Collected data
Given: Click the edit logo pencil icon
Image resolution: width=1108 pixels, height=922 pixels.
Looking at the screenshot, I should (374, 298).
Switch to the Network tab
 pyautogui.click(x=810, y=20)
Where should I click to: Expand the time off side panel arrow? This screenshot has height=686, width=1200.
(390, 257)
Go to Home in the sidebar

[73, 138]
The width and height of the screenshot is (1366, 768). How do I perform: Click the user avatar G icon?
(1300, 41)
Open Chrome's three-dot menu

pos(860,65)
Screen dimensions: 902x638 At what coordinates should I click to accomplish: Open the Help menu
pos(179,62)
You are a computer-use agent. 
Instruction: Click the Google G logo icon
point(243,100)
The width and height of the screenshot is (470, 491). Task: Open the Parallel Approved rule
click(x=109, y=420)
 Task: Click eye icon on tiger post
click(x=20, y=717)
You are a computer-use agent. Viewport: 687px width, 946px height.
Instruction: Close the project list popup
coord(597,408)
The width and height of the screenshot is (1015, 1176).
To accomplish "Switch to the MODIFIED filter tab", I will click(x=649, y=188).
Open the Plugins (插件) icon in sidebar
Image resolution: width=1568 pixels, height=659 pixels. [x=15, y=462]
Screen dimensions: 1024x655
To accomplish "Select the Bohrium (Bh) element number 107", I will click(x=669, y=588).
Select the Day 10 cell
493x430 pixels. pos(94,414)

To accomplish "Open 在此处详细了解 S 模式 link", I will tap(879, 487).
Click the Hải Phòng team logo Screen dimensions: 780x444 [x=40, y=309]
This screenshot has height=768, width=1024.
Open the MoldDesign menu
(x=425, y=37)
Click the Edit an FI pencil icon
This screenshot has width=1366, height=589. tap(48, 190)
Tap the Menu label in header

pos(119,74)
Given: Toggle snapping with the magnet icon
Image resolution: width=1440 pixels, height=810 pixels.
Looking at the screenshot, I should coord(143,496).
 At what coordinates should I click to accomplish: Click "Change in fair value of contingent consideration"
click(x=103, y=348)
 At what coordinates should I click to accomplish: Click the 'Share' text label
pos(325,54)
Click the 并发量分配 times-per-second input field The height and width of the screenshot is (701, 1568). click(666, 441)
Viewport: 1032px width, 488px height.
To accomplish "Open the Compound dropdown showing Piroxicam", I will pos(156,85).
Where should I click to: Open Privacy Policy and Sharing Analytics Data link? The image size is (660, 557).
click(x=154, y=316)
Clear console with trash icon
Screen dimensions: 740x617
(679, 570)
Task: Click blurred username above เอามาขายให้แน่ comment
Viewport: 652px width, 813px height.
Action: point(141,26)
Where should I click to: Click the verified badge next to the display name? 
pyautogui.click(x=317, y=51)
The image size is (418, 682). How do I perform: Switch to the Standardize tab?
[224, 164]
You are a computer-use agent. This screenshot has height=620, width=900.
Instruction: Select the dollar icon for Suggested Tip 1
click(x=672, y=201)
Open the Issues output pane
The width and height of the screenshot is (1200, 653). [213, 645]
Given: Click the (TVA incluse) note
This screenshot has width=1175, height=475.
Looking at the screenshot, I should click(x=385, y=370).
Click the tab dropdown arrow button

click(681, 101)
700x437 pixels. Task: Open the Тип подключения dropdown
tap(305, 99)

■ **TASK PROMPT**
Search the records for lines holding the word "will", then copy each line you find.

■ **RESULT OF THIS EXERCISE**
To accomplish "Switch to the MODIFIED filter tab", I will click(x=649, y=188).
To accomplish "Select the Bohrium (Bh) element number 107", I will click(x=669, y=588).
To accomplish "Open 在此处详细了解 S 模式 link", I will tap(879, 487).
To accomplish "Open the Compound dropdown showing Piroxicam", I will pos(156,85).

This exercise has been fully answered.